Steak with Orange Sage Butter and Caramelized Shallots
Good morning Darlings,
I love grilling, but on a 20 degree January day, I will only wave at my grill from the patio door. I broke out the cast iron for this and the results were outstanding.
This is great with Simple Horseradish Cream
Steak with Orange Sage Butter an Caramelized Shallots
- 1 16 oz sirloin steak about 1 inch thick
- 4 shallots
- 2 clementine oranges
- 1 bunch fresh sage
- 1 1/2 tsp sugar
- 2 splashes balsamic vinegar
- splash olive oil
- Heat skillet
- Slat the steak lightly on each side an sear
- Halve the oranges and place two halves face down on the skillet
- Throw in the sage
- As the steak cooks, melt the butter in the skillet
- Squeeze the remaining orange halves into the pan and spoon the mixture over the steak as it cook
- I cooked about 8 minutes per side on medium high heat for a perfect medium rare.
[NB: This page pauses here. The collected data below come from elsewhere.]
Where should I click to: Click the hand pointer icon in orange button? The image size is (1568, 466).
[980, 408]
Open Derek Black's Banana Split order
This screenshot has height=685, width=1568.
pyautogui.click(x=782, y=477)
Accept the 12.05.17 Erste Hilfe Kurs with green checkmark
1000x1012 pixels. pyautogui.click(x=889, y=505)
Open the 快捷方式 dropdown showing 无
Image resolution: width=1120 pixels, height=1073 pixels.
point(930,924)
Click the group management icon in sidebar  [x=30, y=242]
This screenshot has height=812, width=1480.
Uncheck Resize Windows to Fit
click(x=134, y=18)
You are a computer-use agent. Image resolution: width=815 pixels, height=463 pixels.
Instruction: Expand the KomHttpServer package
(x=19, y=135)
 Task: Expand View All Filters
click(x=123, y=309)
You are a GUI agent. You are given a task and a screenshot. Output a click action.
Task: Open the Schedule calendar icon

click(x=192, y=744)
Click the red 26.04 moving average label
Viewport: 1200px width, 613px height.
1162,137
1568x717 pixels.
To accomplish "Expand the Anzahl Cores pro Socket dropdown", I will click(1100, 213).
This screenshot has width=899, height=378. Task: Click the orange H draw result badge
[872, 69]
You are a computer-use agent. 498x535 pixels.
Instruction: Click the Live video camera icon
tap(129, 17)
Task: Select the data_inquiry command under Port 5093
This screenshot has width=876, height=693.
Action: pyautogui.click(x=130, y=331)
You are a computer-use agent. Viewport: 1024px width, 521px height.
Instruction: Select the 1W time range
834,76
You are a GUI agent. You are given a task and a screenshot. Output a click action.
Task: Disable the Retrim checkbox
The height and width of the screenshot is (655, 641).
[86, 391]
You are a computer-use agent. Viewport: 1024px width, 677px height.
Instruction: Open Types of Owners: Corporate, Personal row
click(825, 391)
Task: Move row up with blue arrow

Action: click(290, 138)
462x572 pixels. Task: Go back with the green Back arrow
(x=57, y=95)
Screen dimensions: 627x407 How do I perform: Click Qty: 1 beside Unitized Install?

Take the meat out of the pan to rest and set the cooked oranges to the side to cool
- Pour the olive oil in and sear the shallots. Sprinkle the sugar in, stirring constantly to blend the with the shallots and the oil. Add a splash or two of balsamic vinegar and low the heat to medium. Let cook for 5-8 minutes or until golden.
- Put the steak on a platter and carefully (they may still be hot) squeeze the oranges over the steak. Top with shallots and serve.